I've been taking a look at data valuation through the context of a data insurance use case. In my last post I mentioned that as data architects go through the process of moving silo'ed data sets into a Business Data Lake, they should simultaneously build a governance structure known as a Metadata Lake.
I like to think of a Metadata Lake as an infrastructure construct that enables partitioning of an overall Data Lake. Indeed, for the data insurance use case, the Metadata Lake becomes a one-stop shop for an insurer to subsequently audit data sets that are insured through premium payments.
One of the key proof points that a data insurer would be looking for is data set compliance with agreed-upon data protection levels. If the insured cannot conclusively prove that the data set is (or was) protected according to the data insurance policy, then the agreement may well be null and void.
My theory is that Metadata Lakes, while clearly useful for auditing insured data sets, can also enable a much larger ecosystem for supporting data valuation and many other advanced IT features as well.
At a minimum, a data insurance auditor would want visibility into (a) the insured data set(s), (b) the agreed-upon data protection policy for each data set, and (c) the actual level of data protection currently employed for each data set. In order to visualize this please refer to the graphic below.

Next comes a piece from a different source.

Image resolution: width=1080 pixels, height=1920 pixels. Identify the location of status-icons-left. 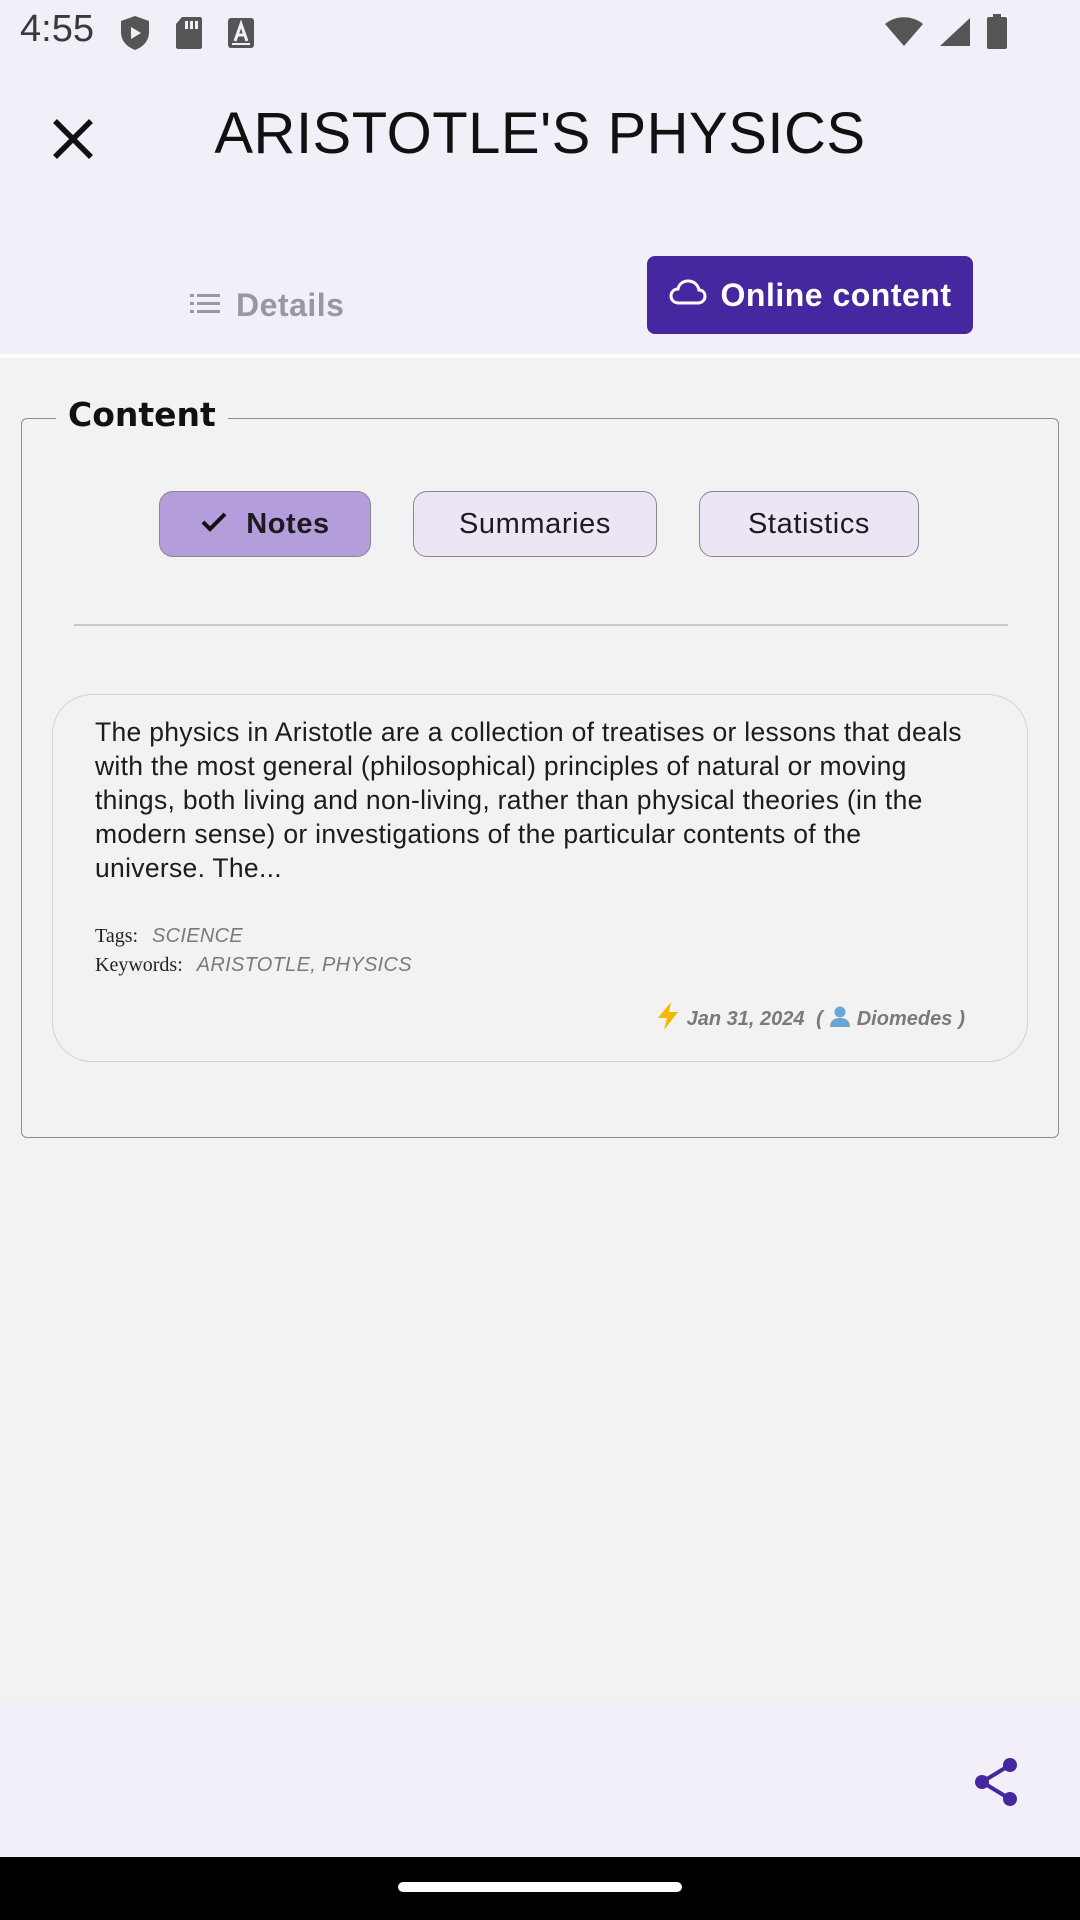
(187, 36).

The applications under the insurance policy need to be registered in the lake as a form of application metadata. The policies themselves should also be stored and associated with these applications. At the same time, the location of the data sets themselves, and the current data protection levels at each location, should be gathered from the infrastructure and time-stamped as an audit-able proof point of compliance.

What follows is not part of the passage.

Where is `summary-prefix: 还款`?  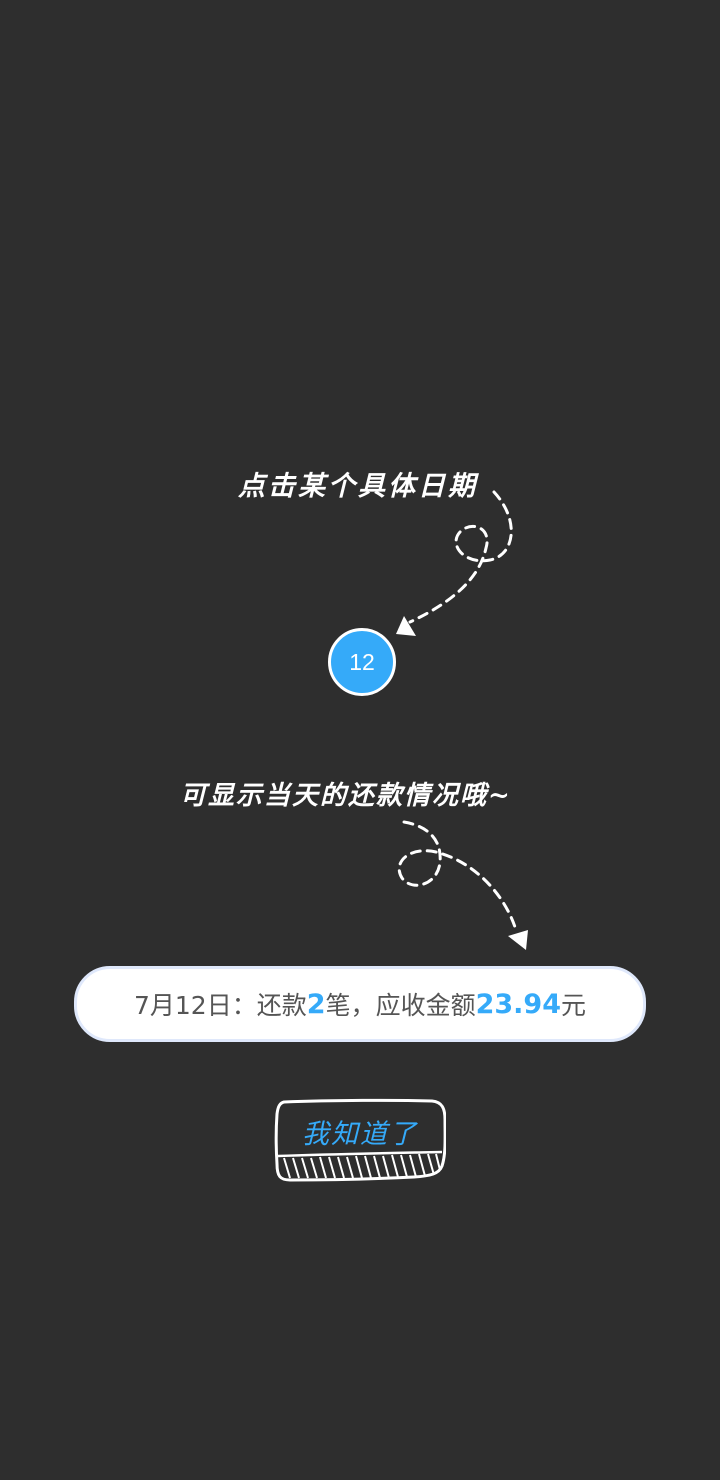
summary-prefix: 还款 is located at coordinates (282, 1006).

If your company is considering data insurance, the Metadata Lake construct will be mandatory. This brings us back to first step in the data underwriting process:
A Metadata Lake is a form of a Data Audit and Inventory System (DAIS). If a data insurer discovers that this structure doesn't exist during their initial visit, then some form of it must surely be created.
Here is some advice for Data Architects that are in the midst of migrating silo'ed data sets to a Data Lake: build a Metadata Lake at the same time. While doing this a Data Architect should pay careful attention to the mapping of that data set to the underlying trusted (data protected) infrastructure (or at least think about how it could be segmented in the future).
I'd welcome any thoughts on this topic from any Data Architects that are creating Data Lake ecosystems at this time.